ACTIVITY:
What appears from the first line of the records below through the line containing "Johnny (627, 1263)" must be reproduced verbatim.

----- INFORMATION PROVIDED -----

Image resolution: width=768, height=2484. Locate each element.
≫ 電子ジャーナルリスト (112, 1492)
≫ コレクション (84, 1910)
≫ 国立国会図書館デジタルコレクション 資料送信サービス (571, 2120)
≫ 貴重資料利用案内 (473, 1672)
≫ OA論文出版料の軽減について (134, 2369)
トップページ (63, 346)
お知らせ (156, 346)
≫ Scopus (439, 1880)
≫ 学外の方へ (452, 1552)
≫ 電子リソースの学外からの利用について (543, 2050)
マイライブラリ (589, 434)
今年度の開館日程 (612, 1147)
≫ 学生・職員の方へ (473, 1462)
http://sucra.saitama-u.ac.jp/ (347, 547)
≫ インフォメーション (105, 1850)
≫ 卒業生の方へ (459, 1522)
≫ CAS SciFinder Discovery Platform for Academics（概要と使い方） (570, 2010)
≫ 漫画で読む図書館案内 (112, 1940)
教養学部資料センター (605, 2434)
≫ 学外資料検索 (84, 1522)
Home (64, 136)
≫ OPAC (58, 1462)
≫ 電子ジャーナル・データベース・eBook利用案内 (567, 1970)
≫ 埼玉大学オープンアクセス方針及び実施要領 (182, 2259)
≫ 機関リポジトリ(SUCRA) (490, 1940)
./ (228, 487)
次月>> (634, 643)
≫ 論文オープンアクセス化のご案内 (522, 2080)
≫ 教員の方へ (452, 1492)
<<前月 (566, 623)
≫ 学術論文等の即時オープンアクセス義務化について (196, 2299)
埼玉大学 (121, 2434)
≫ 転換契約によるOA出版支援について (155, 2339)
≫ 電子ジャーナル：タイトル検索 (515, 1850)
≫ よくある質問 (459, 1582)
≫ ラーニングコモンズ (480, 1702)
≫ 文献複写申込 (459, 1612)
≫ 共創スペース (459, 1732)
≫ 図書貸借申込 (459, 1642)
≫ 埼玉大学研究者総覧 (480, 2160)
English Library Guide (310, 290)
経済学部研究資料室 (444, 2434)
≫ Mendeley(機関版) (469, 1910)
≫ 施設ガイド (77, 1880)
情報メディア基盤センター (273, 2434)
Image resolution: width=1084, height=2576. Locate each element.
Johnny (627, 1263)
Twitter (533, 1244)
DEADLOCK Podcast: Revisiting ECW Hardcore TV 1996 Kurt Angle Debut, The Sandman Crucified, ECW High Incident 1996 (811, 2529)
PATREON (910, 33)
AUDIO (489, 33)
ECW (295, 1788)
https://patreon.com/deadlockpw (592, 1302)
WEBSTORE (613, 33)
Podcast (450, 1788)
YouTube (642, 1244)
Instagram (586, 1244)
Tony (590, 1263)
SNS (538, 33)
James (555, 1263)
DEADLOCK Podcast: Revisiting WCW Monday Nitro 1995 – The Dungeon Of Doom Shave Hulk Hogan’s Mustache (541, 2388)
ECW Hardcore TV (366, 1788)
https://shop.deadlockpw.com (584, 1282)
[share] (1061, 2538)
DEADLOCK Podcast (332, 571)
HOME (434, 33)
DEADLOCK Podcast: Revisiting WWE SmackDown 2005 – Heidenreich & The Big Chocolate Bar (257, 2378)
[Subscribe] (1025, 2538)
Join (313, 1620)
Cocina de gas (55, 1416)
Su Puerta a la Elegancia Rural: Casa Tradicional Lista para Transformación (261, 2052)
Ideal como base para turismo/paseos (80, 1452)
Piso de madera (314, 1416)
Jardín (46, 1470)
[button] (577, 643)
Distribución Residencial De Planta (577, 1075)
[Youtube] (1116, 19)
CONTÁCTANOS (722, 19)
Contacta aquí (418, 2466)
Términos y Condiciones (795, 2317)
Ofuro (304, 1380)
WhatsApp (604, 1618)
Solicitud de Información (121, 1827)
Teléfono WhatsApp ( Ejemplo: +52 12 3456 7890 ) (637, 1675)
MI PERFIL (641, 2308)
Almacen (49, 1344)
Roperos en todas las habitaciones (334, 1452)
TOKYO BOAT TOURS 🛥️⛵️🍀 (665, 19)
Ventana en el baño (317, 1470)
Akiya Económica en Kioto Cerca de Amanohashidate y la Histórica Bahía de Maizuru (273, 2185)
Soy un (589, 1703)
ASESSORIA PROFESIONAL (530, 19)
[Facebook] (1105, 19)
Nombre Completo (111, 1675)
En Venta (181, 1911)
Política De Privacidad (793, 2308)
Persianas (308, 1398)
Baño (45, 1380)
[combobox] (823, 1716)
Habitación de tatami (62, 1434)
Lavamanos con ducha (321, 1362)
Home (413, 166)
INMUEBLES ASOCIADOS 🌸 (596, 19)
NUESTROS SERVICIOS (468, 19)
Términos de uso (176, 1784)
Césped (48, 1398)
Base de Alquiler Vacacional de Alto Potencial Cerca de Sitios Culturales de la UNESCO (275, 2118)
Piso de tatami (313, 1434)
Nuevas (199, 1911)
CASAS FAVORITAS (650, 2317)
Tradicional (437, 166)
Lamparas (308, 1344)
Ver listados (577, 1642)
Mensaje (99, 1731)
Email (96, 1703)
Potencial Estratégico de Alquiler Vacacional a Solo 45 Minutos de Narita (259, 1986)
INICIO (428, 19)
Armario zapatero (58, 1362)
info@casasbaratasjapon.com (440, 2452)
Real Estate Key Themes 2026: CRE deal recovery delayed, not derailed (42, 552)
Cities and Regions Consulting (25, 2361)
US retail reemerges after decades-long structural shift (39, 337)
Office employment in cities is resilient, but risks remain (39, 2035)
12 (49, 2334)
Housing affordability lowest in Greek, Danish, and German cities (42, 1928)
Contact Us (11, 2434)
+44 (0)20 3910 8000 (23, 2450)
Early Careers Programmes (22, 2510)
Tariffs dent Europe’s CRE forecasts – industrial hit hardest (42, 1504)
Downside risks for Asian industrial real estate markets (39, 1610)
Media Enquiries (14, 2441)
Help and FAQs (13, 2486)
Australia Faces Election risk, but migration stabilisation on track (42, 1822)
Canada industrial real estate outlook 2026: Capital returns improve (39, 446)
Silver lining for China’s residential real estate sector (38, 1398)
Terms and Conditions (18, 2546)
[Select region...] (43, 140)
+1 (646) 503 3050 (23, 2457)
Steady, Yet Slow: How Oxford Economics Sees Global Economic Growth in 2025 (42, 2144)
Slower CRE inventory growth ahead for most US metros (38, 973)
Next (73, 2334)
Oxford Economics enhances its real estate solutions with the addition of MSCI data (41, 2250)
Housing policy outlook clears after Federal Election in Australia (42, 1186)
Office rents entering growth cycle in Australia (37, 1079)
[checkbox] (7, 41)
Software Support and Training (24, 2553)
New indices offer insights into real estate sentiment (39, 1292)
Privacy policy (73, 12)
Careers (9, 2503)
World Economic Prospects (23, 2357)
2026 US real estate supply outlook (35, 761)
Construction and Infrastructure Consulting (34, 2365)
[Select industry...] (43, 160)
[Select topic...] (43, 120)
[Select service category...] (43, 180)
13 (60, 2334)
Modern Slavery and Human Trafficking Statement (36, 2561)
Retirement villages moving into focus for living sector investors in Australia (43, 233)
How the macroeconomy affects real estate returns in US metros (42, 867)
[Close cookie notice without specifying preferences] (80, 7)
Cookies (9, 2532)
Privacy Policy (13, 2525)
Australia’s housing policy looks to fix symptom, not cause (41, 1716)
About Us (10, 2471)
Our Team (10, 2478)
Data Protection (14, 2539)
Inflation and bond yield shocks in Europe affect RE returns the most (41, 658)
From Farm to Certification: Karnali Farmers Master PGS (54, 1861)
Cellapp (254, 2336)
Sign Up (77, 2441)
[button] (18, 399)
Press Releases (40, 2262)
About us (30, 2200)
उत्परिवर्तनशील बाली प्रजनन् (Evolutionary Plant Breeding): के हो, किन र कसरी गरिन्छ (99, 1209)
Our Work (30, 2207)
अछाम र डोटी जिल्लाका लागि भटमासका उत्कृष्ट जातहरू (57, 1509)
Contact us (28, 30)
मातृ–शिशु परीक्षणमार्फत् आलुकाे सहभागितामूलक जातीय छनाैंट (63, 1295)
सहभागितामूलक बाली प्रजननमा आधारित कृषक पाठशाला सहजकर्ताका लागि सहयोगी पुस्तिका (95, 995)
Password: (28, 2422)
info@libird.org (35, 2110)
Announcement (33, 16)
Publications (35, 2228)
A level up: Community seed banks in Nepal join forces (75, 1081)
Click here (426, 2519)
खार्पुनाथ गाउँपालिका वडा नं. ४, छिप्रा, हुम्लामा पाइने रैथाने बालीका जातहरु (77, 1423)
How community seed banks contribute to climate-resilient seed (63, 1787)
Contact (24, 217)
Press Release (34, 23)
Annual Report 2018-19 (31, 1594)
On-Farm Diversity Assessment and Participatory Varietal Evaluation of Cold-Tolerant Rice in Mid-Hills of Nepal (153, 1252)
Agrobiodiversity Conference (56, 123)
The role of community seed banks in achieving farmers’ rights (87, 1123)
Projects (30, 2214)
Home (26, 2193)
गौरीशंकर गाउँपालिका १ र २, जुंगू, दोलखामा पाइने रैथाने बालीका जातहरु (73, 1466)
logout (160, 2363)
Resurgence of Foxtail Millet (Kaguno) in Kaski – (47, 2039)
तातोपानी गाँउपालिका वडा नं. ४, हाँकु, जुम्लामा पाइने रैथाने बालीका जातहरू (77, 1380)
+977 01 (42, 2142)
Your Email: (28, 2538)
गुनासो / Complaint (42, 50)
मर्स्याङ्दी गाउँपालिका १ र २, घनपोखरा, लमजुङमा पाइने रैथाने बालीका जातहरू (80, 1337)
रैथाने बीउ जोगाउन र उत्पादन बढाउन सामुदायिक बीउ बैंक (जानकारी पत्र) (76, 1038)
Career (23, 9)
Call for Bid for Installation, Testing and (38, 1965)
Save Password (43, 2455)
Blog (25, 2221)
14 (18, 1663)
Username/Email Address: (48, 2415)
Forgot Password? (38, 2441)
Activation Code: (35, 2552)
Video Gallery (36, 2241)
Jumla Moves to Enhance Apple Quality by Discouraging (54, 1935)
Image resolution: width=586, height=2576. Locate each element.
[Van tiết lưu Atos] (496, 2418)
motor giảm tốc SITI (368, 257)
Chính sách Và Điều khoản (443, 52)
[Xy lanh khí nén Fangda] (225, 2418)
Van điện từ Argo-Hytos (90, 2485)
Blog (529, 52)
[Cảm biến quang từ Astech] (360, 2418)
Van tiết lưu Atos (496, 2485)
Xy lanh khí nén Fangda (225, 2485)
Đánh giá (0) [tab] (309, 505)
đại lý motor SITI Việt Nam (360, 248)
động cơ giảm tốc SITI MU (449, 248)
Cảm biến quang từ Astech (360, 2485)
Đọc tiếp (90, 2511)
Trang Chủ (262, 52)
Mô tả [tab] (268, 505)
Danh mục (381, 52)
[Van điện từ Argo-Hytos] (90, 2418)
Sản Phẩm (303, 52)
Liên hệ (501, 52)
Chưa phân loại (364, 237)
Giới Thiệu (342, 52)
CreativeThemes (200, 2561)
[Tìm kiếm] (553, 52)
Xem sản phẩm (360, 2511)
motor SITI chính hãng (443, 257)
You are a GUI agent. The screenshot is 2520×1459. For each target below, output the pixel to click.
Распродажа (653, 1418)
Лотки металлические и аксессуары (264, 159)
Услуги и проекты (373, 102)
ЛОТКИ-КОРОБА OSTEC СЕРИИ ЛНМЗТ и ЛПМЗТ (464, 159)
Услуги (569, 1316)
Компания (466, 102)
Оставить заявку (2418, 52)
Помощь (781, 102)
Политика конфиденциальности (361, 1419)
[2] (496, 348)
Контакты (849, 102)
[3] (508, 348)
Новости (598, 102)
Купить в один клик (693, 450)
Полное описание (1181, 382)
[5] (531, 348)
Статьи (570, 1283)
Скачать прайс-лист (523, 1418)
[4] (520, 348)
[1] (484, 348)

-----

OUTPUT BELOW:
Image resolution: width=768, height=2484. Locate each element.
≫ 電子ジャーナルリスト (112, 1492)
≫ コレクション (84, 1910)
≫ 国立国会図書館デジタルコレクション 資料送信サービス (571, 2120)
≫ 貴重資料利用案内 (473, 1672)
≫ OA論文出版料の軽減について (134, 2369)
トップページ (63, 346)
お知らせ (156, 346)
≫ Scopus (439, 1880)
≫ 学外の方へ (452, 1552)
≫ 電子リソースの学外からの利用について (543, 2050)
マイライブラリ (589, 434)
今年度の開館日程 (612, 1147)
≫ 学生・職員の方へ (473, 1462)
http://sucra.saitama-u.ac.jp/ (347, 547)
≫ インフォメーション (105, 1850)
≫ 卒業生の方へ (459, 1522)
≫ CAS SciFinder Discovery Platform for Academics（概要と使い方） (570, 2010)
≫ 漫画で読む図書館案内 (112, 1940)
教養学部資料センター (605, 2434)
≫ 学外資料検索 (84, 1522)
Home (64, 136)
≫ OPAC (58, 1462)
≫ 電子ジャーナル・データベース・eBook利用案内 (567, 1970)
≫ 埼玉大学オープンアクセス方針及び実施要領 (182, 2259)
≫ 機関リポジトリ(SUCRA) (490, 1940)
./ (228, 487)
次月>> (634, 643)
≫ 論文オープンアクセス化のご案内 (522, 2080)
≫ 教員の方へ (452, 1492)
<<前月 (566, 623)
≫ 学術論文等の即時オープンアクセス義務化について (196, 2299)
埼玉大学 (121, 2434)
≫ 転換契約によるOA出版支援について (155, 2339)
≫ 電子ジャーナル：タイトル検索 (515, 1850)
≫ よくある質問 (459, 1582)
≫ ラーニングコモンズ (480, 1702)
≫ 文献複写申込 (459, 1612)
≫ 共創スペース (459, 1732)
≫ 図書貸借申込 (459, 1642)
≫ 埼玉大学研究者総覧 (480, 2160)
English Library Guide (310, 290)
経済学部研究資料室 (444, 2434)
≫ Mendeley(機関版) (469, 1910)
≫ 施設ガイド (77, 1880)
情報メディア基盤センター (273, 2434)
Image resolution: width=1084, height=2576. Locate each element.
Johnny (627, 1263)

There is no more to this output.